• ASSIGNMENT
Pick out every line in the data below that holds "value".
┄┄┄┄┄┄┄┄┄┄┄┄┄┄┄┄┄┄┄┄
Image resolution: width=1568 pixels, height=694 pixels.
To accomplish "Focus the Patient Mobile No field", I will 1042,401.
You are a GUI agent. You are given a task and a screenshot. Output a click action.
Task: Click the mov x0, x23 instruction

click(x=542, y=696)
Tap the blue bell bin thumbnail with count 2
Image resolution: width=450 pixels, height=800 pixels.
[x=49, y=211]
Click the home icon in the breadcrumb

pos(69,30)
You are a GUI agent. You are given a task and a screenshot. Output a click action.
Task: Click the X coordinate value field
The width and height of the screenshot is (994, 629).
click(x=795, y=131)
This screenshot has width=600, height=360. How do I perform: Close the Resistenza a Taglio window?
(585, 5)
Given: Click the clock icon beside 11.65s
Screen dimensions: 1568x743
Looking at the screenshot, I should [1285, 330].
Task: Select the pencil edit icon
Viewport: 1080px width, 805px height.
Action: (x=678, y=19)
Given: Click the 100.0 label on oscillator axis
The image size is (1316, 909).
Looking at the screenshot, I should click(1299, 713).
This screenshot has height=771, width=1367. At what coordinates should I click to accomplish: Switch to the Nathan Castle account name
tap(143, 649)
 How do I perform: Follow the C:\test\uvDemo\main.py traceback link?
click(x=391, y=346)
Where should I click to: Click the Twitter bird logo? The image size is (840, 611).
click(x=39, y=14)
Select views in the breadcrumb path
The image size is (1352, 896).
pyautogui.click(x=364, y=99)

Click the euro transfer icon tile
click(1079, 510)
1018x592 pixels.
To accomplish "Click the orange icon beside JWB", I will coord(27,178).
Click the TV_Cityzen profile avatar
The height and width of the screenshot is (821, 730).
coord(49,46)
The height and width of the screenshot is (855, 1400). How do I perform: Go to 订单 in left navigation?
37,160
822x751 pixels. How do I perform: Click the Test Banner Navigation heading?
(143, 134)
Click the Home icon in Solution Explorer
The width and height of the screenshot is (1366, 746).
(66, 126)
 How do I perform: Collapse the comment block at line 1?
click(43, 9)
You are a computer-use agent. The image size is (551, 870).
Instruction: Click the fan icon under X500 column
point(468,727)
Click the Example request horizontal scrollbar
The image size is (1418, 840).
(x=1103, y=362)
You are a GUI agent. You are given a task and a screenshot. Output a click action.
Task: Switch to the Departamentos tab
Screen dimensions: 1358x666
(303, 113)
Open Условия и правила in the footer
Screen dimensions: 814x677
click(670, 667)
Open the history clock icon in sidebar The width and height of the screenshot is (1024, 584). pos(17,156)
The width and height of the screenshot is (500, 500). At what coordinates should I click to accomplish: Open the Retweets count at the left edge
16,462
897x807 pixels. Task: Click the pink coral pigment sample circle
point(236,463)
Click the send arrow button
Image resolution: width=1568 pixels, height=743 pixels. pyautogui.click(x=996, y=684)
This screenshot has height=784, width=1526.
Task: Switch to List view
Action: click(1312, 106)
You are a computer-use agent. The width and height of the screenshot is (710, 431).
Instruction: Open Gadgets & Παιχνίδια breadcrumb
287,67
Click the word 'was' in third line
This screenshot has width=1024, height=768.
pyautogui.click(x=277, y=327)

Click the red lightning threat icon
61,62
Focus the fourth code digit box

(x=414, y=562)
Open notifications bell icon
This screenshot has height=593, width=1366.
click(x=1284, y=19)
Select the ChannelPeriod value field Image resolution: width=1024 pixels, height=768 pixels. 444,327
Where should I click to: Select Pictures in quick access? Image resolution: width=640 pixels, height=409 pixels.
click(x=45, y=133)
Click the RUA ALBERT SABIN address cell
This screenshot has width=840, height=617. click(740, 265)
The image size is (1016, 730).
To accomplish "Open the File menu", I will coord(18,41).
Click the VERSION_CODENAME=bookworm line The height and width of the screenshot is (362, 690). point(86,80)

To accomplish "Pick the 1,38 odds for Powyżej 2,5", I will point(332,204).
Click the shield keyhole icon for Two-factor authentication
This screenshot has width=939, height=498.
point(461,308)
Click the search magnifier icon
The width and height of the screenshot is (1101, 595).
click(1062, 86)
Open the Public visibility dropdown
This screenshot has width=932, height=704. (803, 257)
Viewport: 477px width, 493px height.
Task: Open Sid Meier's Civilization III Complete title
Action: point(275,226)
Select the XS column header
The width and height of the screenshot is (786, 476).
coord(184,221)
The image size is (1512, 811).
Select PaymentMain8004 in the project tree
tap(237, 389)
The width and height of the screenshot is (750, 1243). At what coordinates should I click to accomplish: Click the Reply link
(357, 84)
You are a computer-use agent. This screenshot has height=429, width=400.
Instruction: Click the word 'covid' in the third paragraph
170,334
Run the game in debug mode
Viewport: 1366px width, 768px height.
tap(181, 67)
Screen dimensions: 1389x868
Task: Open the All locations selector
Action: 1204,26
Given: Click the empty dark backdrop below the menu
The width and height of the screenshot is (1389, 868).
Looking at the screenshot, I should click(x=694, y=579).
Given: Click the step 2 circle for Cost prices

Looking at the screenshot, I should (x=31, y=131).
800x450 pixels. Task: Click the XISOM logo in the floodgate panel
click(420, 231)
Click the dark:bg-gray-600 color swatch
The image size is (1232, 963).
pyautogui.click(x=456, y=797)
┄┄┄┄┄┄┄┄┄┄┄┄┄┄┄┄┄┄┄┄
• FINAL ANSWER
Task: Click the X coordinate value field
Select the ChannelPeriod value field Image resolution: width=1024 pixels, height=768 pixels. 444,327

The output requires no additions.